After defining this minimum class, we can attempt to run inference using the __call__ method defined in the base class.

from coffea.ml_tools.torch_wrapper import torch_wrapper
import awkward as ak
import dask_awkward
import numpy as np


class ParticleNetExample1(torch_wrapper):
    def prepare_awkward(self, events):
        jets = ak.flatten(events.Jet)

        def pad(arr):
            return ak.fill_none(
                ak.pad_none(arr, 100, axis=1, clip=True),
                0.0,
            )

        # Human readable version of what the inputs are
        # Each array is a N jets x 100 constituent array
        imap = {
            "points": {
                "deta": pad(jets.eta - jets.constituents.pf.eta),
                "dphi": pad(jets.delta_phi(jets.constituents.pf)),
            },
            "features": {
                "dr": pad(jets.delta_r(jets.constituents.pf)),
                "lpt": pad(np.log(jets.constituents.pf.pt)),
                "lptf": pad(np.log(jets.constituents.pf.pt / jets.pt)),
                "f1": pad(np.log(np.abs(jets.constituents.pf.d0) + 1)),
                "f2": pad(np.log(np.abs(jets.constituents.pf.dz) + 1)),
            },
            "mask": {
                "mask": pad(ak.ones_like(jets.constituents.pf.pt)),
            },
        }

        # Compacting the array elements into the desired dimension using
        # ak.concatenate
        retmap = {k: ak.concatenate([x[:, np.newaxis, :] for x in imap[k].values()], axis=1) for k in imap.keys()}

        # Returning everything using a dictionary. Also perform type conversion!
        return (), {
            "points": ak.values_astype(retmap["points"], "float32"),
            "features": ak.values_astype(retmap["features"], "float32"),
            "mask": ak.values_astype(retmap["mask"], "float16"),
        }


# Setting up the model container
pn_example1 = ParticleNetExample1("model.pt")

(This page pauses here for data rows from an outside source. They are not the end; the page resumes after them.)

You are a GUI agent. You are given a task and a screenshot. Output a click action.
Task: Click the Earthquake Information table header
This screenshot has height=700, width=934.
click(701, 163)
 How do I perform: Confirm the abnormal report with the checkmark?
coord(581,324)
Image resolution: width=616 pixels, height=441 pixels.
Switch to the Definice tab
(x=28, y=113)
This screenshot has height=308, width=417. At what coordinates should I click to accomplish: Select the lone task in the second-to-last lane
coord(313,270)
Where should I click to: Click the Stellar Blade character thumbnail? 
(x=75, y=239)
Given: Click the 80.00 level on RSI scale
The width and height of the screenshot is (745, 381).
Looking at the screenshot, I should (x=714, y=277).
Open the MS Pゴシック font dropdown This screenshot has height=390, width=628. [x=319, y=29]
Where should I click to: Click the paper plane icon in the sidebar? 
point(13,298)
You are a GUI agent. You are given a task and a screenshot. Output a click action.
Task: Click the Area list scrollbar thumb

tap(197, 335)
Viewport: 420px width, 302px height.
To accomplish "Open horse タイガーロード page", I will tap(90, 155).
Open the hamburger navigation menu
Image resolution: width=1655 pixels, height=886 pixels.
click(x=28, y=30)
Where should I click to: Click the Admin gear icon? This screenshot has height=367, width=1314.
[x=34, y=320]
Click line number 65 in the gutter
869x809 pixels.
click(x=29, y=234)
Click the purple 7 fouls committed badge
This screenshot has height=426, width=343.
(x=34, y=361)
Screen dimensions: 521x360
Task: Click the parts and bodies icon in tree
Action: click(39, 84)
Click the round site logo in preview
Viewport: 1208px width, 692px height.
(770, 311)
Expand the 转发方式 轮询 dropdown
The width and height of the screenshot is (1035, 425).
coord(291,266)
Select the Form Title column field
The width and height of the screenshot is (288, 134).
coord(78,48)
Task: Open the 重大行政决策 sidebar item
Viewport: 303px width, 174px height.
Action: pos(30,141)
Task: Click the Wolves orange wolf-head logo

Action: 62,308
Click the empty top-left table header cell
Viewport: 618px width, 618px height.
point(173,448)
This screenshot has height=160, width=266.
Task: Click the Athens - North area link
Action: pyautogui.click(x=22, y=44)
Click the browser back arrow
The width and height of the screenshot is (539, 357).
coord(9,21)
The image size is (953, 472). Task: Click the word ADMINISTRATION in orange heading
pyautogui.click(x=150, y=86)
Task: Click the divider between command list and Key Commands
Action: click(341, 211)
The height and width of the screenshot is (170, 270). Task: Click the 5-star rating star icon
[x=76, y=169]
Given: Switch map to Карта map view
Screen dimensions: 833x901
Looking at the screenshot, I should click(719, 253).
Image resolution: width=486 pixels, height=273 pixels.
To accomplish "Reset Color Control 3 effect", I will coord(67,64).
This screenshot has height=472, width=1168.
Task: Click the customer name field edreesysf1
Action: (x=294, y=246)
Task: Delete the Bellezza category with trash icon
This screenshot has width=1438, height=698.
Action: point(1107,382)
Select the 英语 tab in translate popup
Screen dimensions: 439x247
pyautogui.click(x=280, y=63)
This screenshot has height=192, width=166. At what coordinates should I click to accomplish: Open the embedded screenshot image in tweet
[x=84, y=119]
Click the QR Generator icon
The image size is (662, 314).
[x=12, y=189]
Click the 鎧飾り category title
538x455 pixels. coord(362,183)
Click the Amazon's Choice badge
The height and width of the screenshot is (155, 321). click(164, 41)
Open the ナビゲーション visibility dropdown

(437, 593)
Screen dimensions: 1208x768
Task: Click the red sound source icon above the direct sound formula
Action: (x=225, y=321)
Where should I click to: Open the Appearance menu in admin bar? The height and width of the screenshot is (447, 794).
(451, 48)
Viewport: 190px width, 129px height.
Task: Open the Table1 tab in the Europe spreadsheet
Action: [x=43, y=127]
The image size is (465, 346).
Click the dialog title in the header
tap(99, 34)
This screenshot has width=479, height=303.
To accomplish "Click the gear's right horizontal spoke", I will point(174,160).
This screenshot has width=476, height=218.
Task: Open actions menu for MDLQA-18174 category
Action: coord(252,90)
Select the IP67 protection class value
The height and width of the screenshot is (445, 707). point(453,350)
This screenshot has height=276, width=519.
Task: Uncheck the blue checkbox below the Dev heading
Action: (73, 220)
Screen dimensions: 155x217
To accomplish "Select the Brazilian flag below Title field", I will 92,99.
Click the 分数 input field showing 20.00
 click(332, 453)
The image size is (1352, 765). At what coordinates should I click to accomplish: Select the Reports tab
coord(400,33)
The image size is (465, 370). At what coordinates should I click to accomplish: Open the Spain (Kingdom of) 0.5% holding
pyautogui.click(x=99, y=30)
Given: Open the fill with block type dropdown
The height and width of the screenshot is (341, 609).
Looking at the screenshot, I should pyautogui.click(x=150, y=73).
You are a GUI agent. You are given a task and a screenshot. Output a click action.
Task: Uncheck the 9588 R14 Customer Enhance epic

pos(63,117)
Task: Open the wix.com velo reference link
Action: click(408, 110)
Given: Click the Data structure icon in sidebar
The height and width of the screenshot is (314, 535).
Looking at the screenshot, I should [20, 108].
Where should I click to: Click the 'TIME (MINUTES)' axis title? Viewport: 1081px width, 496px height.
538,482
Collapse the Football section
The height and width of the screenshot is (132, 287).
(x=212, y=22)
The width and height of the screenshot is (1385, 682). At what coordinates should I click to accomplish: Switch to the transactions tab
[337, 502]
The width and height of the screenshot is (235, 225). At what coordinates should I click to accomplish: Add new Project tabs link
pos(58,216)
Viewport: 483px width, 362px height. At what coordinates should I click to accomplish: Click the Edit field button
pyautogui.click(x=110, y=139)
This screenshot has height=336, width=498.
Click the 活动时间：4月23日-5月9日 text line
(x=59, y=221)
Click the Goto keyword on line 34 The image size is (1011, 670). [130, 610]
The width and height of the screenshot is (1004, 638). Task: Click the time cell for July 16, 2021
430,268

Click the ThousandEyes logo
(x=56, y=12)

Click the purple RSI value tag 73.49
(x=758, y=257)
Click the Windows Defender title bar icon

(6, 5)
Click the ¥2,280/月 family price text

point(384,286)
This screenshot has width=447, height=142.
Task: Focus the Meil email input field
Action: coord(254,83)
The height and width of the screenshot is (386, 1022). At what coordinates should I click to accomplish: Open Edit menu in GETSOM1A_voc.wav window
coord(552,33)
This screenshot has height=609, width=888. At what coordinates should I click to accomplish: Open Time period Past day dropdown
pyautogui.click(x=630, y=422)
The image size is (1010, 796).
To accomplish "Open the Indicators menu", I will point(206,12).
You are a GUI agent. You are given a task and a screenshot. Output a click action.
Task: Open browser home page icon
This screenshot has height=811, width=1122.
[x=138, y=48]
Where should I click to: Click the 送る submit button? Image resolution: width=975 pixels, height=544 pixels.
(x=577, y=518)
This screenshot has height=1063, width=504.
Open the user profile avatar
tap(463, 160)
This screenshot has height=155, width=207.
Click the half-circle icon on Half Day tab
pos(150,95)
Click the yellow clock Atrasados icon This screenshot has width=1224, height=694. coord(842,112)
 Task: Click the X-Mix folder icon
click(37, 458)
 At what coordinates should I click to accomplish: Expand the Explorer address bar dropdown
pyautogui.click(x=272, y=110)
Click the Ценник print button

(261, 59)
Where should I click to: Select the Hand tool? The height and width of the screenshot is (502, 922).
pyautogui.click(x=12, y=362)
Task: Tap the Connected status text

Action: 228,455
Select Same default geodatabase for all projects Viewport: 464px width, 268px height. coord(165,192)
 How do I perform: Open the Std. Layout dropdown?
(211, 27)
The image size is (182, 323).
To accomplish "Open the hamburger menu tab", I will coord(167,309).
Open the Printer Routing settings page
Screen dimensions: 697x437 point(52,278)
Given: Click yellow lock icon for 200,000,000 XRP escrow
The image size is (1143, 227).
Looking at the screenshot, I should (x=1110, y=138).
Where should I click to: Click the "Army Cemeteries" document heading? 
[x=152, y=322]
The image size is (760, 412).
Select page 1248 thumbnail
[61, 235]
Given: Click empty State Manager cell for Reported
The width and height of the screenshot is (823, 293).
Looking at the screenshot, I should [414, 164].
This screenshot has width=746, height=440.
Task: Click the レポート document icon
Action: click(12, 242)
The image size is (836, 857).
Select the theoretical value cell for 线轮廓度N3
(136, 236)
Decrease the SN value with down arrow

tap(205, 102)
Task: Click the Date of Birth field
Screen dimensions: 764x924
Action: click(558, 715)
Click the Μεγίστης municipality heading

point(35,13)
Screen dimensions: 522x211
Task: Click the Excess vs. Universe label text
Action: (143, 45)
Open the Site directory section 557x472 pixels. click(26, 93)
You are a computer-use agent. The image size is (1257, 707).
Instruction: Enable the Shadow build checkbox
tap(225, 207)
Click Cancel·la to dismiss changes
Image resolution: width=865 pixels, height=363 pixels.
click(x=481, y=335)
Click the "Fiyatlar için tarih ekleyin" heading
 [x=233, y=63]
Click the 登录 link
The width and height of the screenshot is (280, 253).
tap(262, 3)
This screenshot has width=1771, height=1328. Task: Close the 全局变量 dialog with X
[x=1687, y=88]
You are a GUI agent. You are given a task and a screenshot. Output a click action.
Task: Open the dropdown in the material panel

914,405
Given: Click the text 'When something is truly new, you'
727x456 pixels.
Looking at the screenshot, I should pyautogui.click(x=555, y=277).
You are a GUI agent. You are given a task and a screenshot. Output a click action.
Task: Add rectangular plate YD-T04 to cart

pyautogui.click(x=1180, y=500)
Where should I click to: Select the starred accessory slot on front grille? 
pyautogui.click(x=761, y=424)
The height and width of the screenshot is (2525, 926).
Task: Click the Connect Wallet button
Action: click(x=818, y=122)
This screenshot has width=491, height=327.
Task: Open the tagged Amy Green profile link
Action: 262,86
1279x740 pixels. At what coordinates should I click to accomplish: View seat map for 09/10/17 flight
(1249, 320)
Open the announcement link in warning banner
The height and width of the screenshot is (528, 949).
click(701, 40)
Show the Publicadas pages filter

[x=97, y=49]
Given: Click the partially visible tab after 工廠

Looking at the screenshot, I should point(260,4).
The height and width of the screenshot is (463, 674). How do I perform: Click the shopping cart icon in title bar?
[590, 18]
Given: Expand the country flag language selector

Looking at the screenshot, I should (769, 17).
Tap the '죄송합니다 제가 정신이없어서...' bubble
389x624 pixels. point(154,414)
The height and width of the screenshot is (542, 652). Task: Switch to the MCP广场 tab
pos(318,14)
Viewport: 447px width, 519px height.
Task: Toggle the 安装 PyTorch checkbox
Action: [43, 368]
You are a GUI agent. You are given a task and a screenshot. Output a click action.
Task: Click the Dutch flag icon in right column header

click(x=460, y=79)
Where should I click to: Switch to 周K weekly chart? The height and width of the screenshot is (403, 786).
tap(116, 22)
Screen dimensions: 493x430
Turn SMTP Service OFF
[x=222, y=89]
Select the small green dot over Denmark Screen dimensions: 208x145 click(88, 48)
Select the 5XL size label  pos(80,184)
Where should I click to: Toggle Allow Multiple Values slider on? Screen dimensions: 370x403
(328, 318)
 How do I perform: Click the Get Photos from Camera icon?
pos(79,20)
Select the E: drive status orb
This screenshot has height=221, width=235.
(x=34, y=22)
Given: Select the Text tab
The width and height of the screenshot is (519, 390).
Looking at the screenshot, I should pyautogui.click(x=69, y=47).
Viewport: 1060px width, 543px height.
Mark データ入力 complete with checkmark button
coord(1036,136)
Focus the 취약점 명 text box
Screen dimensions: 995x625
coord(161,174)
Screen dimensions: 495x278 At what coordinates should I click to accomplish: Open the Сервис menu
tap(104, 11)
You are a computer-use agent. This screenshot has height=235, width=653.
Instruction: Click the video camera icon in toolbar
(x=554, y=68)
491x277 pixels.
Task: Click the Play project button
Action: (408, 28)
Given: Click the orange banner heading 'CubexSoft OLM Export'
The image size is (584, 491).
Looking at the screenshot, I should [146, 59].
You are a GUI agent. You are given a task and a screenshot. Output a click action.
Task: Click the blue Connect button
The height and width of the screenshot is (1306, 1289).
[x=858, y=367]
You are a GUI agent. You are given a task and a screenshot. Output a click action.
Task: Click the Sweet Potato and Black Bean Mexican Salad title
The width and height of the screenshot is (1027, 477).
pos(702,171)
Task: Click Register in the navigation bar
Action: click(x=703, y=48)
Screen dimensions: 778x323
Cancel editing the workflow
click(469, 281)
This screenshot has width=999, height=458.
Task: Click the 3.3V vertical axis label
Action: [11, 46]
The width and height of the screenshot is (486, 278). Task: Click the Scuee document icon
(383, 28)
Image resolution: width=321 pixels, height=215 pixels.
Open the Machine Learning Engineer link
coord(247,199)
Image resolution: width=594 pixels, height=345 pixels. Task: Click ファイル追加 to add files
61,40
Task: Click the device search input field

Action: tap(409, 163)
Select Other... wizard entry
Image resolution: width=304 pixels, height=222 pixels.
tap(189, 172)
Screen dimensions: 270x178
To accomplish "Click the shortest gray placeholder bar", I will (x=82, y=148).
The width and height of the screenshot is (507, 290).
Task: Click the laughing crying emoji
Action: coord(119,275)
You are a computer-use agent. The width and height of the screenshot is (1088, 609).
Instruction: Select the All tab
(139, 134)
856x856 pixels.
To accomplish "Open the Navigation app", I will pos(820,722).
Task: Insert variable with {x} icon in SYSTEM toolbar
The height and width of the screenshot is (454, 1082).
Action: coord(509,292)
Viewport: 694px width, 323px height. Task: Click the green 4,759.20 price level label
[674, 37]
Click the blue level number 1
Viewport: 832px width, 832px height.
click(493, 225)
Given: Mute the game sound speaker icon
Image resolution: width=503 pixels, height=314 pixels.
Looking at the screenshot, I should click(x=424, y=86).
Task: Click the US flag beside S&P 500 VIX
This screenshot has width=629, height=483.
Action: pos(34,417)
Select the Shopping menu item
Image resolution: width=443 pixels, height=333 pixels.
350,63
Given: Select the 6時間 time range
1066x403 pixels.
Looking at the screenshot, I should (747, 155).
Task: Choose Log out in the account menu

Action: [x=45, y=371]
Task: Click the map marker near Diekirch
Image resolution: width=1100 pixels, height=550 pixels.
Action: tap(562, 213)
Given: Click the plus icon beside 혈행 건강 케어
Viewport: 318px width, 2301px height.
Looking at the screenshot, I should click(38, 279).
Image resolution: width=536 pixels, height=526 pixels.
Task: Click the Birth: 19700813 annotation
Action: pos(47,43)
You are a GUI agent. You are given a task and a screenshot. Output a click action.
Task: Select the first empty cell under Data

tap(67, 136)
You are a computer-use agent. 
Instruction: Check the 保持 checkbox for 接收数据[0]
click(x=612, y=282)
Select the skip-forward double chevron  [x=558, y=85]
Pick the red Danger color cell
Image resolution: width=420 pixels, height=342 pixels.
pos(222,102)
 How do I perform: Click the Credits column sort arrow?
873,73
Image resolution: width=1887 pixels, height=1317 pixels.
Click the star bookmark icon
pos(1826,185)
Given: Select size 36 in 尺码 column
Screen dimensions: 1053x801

# Running on dask_awkward array
dask_events = open_events()
dask_results = pn_example1(dask_events)
print("Dask awkward results:", dask_results.compute())  # Runs file!

2026-03-06 14:17:34.315771: I tensorflow/core/util/port.cc:153] oneDNN custom operations are on. You may see slightly different numerical results due to floating-point round-off errors from different computation orders. To turn them off, set the environment variable `TF_ENABLE_ONEDNN_OPTS=0`.
2026-03-06 14:17:34.439321: I tensorflow/core/platform/cpu_feature_guard.cc:210] This TensorFlow binary is optimized to use available CPU instructions in performance-critical operations.
To enable the following instructions: AVX2 AVX512F AVX512_VNNI FMA, in other operations, rebuild TensorFlow with the appropriate compiler flags.
2026-03-06 14:17:37.242603: I tensorflow/core/util/port.cc:153] oneDNN custom operations are on. You may see slightly different numerical results due to floating-point round-off errors from different computation orders. To turn them off, set the environment variable `TF_ENABLE_ONEDNN_OPTS=0`.
/home/user/.conda/envs/pyhep-dev/lib/python3.13/site-packages/coffea/nanoevents/schemas/nanoaod.py:283: RuntimeWarning: Missing cross-reference index for LowPtElectron_electronIdx => Electron
  warnings.warn(
/home/user/.conda/envs/pyhep-dev/lib/python3.13/site-packages/coffea/nanoevents/schemas/nanoaod.py:283: RuntimeWarning: Missing cross-reference index for LowPtElectron_genPartIdx => GenPart
  warnings.warn(
/home/user/.conda/envs/pyhep-dev/lib/python3.13/site-packages/coffea/nanoevents/schemas/nanoaod.py:283: RuntimeWarning: Missing cross-reference index for LowPtElectron_photonIdx => Photon
  warnings.warn(
/home/user/.conda/envs/pyhep-dev/lib/python3.13/site-packages/coffea/nanoevents/schemas/nanoaod.py:322: RuntimeWarning: Branch Photon_mass already exists but its values will be replaced with 0.0
  warnings.warn(
/home/user/.conda/envs/pyhep-dev/lib/python3.13/site-packages/coffea/nanoevents/schemas/nanoaod.py:322: RuntimeWarning: Branch Photon_charge already exists but its values will be replaced with 0.0
  warnings.warn(
/home/user/.conda/envs/pyhep-dev/lib/python3.13/site-packages/coffea/ml_tools/helper.py:175: UserWarning: No format checks were performed on input!
  warnings.warn("No format checks were performed on input!")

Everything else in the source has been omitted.